Painter Mick Reinman, too, is a fine Ojai artist who rarely shows in town, and it’s a shame. As an artist whose works seem brash and big even when they’re small in scale, he is well-suited to this occasion. Reinman’s “Drinking Man #3” is simultaneously rough and cool, showing a lounging, liquored-up figure who seems fit to burst either with angst or with sheer intensity. The figure’s face is blackened and reminiscent of a Francis Bacon painting, eliciting a quality of festering agitation. This painting has a big personality.

Yet the citation for biggest of the big goes to Gayel Childress, whose raw, loosely rendered painting on unstretched canvas is called “With the Help of My Friends” and conveys the blithe spirit of an impromptu mural. Karen Lewis’ hefty painting “Table for ‘5’ ” is a gentle domestic pleasure, with its asymmetrical, oddly cropped vision of an interior lending a warm candor to the image.

Also on the big front, Nancy Whitman’s “Dance for Life” portrays a room full of dancing figures, gone slightly dizzy and melting around the edges. With “Just a Rock,” painter Susan Nahabedian finds visual poetry in the unlikely image of piled-up boulders, writ large on canvas.

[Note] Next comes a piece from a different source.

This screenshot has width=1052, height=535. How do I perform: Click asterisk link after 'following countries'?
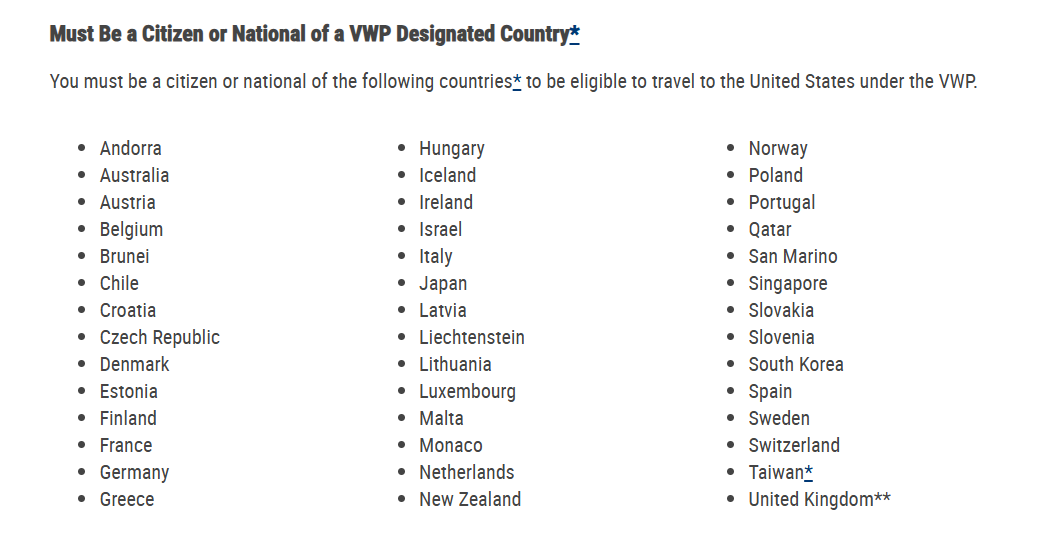[x=517, y=81]
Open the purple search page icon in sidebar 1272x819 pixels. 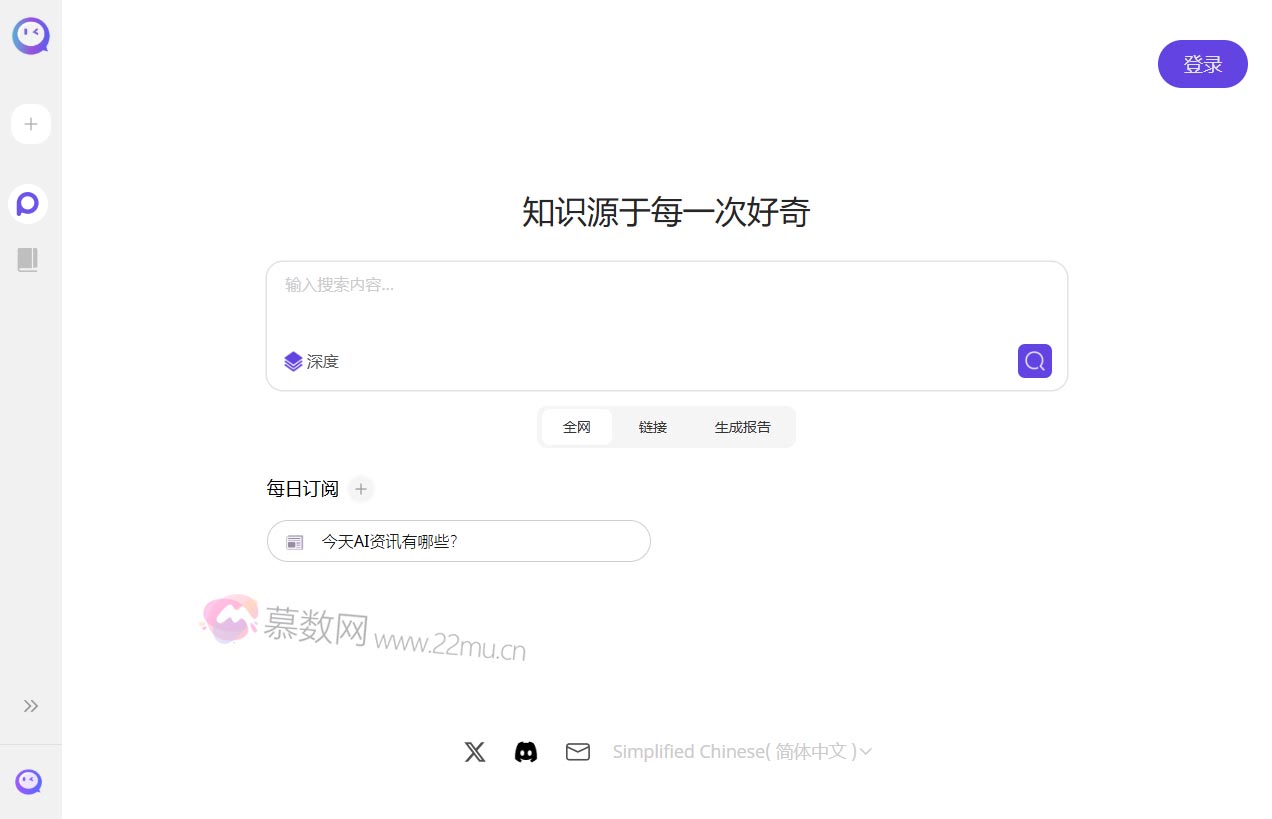click(x=28, y=204)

On the other end of the spectrum we find wee, engaging pieces by artists such as Christine Brennan, whose tiny, boxed paintings lure us into the mythic, fairy-tale world of her unique devising. Marta Nelson’s small, unfussy watercolors of mysterious backwoods draw us in, as well, as do Cindy Pitou Burton’s small Polaroid transfer images of fruit. Burton’s art effectively blurs the line between photography and painting.

Bill Kaderly’s wrinkly faces are sculpted from decaying orange peels, in pieces splashed with whimsy and subject to organic processes. Polished landscape artist Bert Collins shows relaxed scenes small enough to double as postcards. With works like these, small scale helps to define their charm.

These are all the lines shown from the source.